--- WHAT THE TASK ASKS ---
Write out the data in full, exactly as shown.

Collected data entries
----

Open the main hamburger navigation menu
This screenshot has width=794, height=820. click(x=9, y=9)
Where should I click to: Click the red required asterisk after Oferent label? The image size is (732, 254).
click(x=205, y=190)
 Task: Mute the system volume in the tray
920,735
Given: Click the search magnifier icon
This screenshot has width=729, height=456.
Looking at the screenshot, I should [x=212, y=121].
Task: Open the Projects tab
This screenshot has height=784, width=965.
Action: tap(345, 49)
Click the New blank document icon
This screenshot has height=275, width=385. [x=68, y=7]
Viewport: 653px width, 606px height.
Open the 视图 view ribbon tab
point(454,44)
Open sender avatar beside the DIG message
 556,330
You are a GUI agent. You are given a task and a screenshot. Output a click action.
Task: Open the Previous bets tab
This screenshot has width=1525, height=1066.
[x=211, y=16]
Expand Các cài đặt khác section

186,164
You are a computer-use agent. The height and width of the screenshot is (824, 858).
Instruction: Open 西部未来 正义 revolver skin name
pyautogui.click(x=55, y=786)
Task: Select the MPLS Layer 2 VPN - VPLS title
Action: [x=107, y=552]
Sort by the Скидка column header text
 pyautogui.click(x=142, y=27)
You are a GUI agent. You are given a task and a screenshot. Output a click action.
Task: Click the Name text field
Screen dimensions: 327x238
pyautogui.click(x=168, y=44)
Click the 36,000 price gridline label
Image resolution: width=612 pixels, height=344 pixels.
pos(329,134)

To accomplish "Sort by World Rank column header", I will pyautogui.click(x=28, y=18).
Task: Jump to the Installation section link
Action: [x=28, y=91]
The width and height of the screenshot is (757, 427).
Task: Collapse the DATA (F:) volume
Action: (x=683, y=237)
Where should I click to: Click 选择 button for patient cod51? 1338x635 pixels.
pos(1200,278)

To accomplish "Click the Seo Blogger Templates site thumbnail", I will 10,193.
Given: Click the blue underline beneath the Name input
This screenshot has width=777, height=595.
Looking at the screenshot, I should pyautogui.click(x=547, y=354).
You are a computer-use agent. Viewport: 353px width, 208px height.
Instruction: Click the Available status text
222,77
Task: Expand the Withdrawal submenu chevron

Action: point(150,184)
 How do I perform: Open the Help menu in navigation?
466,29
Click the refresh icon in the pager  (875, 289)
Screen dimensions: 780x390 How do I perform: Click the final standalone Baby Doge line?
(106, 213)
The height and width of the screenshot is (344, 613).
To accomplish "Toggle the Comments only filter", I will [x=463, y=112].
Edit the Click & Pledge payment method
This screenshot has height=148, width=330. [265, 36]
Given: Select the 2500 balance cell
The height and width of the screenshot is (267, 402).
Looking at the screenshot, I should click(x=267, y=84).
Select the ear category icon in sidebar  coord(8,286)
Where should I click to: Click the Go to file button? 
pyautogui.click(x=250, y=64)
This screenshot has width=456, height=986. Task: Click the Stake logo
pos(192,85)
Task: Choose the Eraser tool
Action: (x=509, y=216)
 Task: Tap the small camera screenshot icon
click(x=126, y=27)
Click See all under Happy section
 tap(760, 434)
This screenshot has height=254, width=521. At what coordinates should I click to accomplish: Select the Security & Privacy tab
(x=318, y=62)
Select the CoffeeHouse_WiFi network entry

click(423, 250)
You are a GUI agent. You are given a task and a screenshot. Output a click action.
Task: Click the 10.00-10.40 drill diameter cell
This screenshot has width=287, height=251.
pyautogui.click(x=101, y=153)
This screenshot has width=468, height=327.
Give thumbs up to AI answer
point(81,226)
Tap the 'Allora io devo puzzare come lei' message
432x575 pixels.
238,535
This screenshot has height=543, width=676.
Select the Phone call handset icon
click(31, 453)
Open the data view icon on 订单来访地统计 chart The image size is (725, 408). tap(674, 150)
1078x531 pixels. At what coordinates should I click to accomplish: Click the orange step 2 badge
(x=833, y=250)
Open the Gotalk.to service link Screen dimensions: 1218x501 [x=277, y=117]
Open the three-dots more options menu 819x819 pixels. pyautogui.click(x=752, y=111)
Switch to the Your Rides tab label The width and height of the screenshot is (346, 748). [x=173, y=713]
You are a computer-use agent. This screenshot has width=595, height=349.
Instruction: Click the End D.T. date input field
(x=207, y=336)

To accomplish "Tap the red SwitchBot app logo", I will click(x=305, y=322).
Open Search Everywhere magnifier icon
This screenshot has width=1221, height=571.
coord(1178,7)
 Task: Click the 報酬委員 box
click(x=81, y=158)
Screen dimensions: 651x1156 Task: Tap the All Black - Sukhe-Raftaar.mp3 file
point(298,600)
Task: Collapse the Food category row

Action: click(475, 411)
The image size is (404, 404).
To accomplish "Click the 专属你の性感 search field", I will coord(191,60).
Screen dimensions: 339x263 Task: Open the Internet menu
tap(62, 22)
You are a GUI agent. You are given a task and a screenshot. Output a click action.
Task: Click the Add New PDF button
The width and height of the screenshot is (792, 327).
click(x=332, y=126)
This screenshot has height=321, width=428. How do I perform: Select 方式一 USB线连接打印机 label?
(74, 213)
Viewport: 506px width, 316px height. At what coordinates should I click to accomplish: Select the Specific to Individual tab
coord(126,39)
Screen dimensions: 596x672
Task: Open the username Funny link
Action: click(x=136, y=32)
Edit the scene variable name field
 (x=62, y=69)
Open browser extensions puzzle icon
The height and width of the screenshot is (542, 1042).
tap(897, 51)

----

--- SOLUTION ---
Open the main hamburger navigation menu
This screenshot has width=794, height=820. click(x=9, y=9)
Where should I click to: Click the red required asterisk after Oferent label? The image size is (732, 254).
click(x=205, y=190)
 Task: Mute the system volume in the tray
920,735
Given: Click the search magnifier icon
This screenshot has width=729, height=456.
Looking at the screenshot, I should [x=212, y=121].
Task: Open the Projects tab
This screenshot has height=784, width=965.
Action: tap(345, 49)
Click the New blank document icon
This screenshot has height=275, width=385. [x=68, y=7]
Viewport: 653px width, 606px height.
Open the 视图 view ribbon tab
point(454,44)
Open sender avatar beside the DIG message
 556,330
You are a GUI agent. You are given a task and a screenshot. Output a click action.
Task: Open the Previous bets tab
This screenshot has width=1525, height=1066.
[x=211, y=16]
Expand Các cài đặt khác section

186,164
You are a computer-use agent. The height and width of the screenshot is (824, 858).
Instruction: Open 西部未来 正义 revolver skin name
pyautogui.click(x=55, y=786)
Task: Select the MPLS Layer 2 VPN - VPLS title
Action: [x=107, y=552]
Sort by the Скидка column header text
 pyautogui.click(x=142, y=27)
You are a GUI agent. You are given a task and a screenshot. Output a click action.
Task: Click the Name text field
Screen dimensions: 327x238
pyautogui.click(x=168, y=44)
Click the 36,000 price gridline label
Image resolution: width=612 pixels, height=344 pixels.
pos(329,134)

To accomplish "Sort by World Rank column header", I will pyautogui.click(x=28, y=18).
Task: Jump to the Installation section link
Action: [x=28, y=91]
The width and height of the screenshot is (757, 427).
Task: Collapse the DATA (F:) volume
Action: (x=683, y=237)
Where should I click to: Click 选择 button for patient cod51? 1338x635 pixels.
pos(1200,278)

To accomplish "Click the Seo Blogger Templates site thumbnail", I will 10,193.
Given: Click the blue underline beneath the Name input
This screenshot has width=777, height=595.
Looking at the screenshot, I should pyautogui.click(x=547, y=354).
You are a computer-use agent. Viewport: 353px width, 208px height.
Instruction: Click the Available status text
222,77
Task: Expand the Withdrawal submenu chevron

Action: point(150,184)
 How do I perform: Open the Help menu in navigation?
466,29
Click the refresh icon in the pager  (875, 289)
Screen dimensions: 780x390 How do I perform: Click the final standalone Baby Doge line?
(106, 213)
The height and width of the screenshot is (344, 613).
To accomplish "Toggle the Comments only filter", I will [x=463, y=112].
Edit the Click & Pledge payment method
This screenshot has height=148, width=330. [265, 36]
Given: Select the 2500 balance cell
The height and width of the screenshot is (267, 402).
Looking at the screenshot, I should click(x=267, y=84).
Select the ear category icon in sidebar  coord(8,286)
Where should I click to: Click the Go to file button? 
pyautogui.click(x=250, y=64)
This screenshot has width=456, height=986. Task: Click the Stake logo
pos(192,85)
Task: Choose the Eraser tool
Action: (x=509, y=216)
 Task: Tap the small camera screenshot icon
click(x=126, y=27)
Click See all under Happy section
 tap(760, 434)
This screenshot has height=254, width=521. At what coordinates should I click to accomplish: Select the Security & Privacy tab
(x=318, y=62)
Select the CoffeeHouse_WiFi network entry

click(423, 250)
You are a GUI agent. You are given a task and a screenshot. Output a click action.
Task: Click the 10.00-10.40 drill diameter cell
This screenshot has width=287, height=251.
pyautogui.click(x=101, y=153)
This screenshot has width=468, height=327.
Give thumbs up to AI answer
point(81,226)
Tap the 'Allora io devo puzzare come lei' message
432x575 pixels.
238,535
This screenshot has height=543, width=676.
Select the Phone call handset icon
click(31, 453)
Open the data view icon on 订单来访地统计 chart The image size is (725, 408). tap(674, 150)
1078x531 pixels. At what coordinates should I click to accomplish: Click the orange step 2 badge
(x=833, y=250)
Open the Gotalk.to service link Screen dimensions: 1218x501 [x=277, y=117]
Open the three-dots more options menu 819x819 pixels. pyautogui.click(x=752, y=111)
Switch to the Your Rides tab label The width and height of the screenshot is (346, 748). [x=173, y=713]
You are a computer-use agent. This screenshot has width=595, height=349.
Instruction: Click the End D.T. date input field
(x=207, y=336)

To accomplish "Tap the red SwitchBot app logo", I will click(x=305, y=322).
Open Search Everywhere magnifier icon
This screenshot has width=1221, height=571.
coord(1178,7)
 Task: Click the 報酬委員 box
click(x=81, y=158)
Screen dimensions: 651x1156 Task: Tap the All Black - Sukhe-Raftaar.mp3 file
point(298,600)
Task: Collapse the Food category row

Action: click(475, 411)
The image size is (404, 404).
To accomplish "Click the 专属你の性感 search field", I will coord(191,60).
Screen dimensions: 339x263 Task: Open the Internet menu
tap(62, 22)
You are a GUI agent. You are given a task and a screenshot. Output a click action.
Task: Click the Add New PDF button
The width and height of the screenshot is (792, 327).
click(x=332, y=126)
This screenshot has height=321, width=428. How do I perform: Select 方式一 USB线连接打印机 label?
(74, 213)
Viewport: 506px width, 316px height. At what coordinates should I click to accomplish: Select the Specific to Individual tab
coord(126,39)
Screen dimensions: 596x672
Task: Open the username Funny link
Action: click(x=136, y=32)
Edit the scene variable name field
 (x=62, y=69)
Open browser extensions puzzle icon
The height and width of the screenshot is (542, 1042).
tap(897, 51)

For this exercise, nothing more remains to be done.